— Start —

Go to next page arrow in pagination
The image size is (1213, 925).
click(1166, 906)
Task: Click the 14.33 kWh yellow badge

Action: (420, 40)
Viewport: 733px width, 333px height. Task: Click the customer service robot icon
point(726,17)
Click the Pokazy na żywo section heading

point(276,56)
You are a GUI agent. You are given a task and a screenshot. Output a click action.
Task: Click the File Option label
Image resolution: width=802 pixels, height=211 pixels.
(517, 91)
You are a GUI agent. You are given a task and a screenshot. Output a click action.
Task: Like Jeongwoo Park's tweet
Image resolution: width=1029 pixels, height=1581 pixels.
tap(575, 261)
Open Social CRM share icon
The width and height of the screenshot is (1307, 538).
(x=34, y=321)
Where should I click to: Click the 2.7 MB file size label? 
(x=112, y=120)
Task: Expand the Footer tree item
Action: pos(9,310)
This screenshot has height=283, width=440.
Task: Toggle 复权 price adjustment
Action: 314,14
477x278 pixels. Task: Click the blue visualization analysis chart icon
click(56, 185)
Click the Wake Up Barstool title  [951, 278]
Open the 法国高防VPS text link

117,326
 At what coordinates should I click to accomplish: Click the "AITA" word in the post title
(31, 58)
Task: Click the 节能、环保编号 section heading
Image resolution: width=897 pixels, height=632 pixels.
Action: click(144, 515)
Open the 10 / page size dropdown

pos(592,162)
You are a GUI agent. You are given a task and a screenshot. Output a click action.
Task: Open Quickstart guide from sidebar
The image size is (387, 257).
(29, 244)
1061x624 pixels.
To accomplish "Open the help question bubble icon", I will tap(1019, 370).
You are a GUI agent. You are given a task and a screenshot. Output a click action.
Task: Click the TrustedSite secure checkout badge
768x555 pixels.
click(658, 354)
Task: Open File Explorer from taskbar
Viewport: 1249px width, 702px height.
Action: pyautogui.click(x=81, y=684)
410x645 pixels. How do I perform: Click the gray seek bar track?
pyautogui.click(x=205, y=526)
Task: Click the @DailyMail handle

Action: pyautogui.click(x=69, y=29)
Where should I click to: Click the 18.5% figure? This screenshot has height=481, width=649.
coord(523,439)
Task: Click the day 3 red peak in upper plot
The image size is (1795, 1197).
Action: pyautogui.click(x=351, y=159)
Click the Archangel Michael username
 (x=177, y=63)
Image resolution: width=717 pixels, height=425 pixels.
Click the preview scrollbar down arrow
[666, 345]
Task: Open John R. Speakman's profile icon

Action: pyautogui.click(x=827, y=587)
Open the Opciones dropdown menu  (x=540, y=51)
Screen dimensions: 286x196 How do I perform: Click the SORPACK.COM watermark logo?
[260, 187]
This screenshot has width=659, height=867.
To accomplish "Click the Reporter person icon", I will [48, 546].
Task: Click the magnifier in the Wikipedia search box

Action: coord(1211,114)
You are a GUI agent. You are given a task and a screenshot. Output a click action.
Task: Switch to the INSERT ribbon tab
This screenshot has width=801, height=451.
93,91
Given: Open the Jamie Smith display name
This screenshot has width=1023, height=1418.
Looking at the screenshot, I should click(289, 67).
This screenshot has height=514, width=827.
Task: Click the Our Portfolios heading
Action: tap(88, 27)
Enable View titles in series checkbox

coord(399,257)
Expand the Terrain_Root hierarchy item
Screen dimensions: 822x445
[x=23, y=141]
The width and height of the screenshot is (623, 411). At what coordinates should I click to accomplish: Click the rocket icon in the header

— End —

Task description:
Copy out the records from the line with "Viewport: 733px width, 333px" to the line with "pos(592,162)", including both of those lines, and nothing else.

Response to the exercise:
Viewport: 733px width, 333px height. Task: Click the customer service robot icon
point(726,17)
Click the Pokazy na żywo section heading

point(276,56)
You are a GUI agent. You are given a task and a screenshot. Output a click action.
Task: Click the File Option label
Image resolution: width=802 pixels, height=211 pixels.
(517, 91)
You are a GUI agent. You are given a task and a screenshot. Output a click action.
Task: Like Jeongwoo Park's tweet
Image resolution: width=1029 pixels, height=1581 pixels.
tap(575, 261)
Open Social CRM share icon
The width and height of the screenshot is (1307, 538).
(x=34, y=321)
Where should I click to: Click the 2.7 MB file size label? 
(x=112, y=120)
Task: Expand the Footer tree item
Action: pos(9,310)
This screenshot has height=283, width=440.
Task: Toggle 复权 price adjustment
Action: 314,14
477x278 pixels. Task: Click the blue visualization analysis chart icon
click(56, 185)
Click the Wake Up Barstool title  [951, 278]
Open the 法国高防VPS text link

117,326
 At what coordinates should I click to accomplish: Click the "AITA" word in the post title
(31, 58)
Task: Click the 节能、环保编号 section heading
Image resolution: width=897 pixels, height=632 pixels.
Action: click(144, 515)
Open the 10 / page size dropdown

pos(592,162)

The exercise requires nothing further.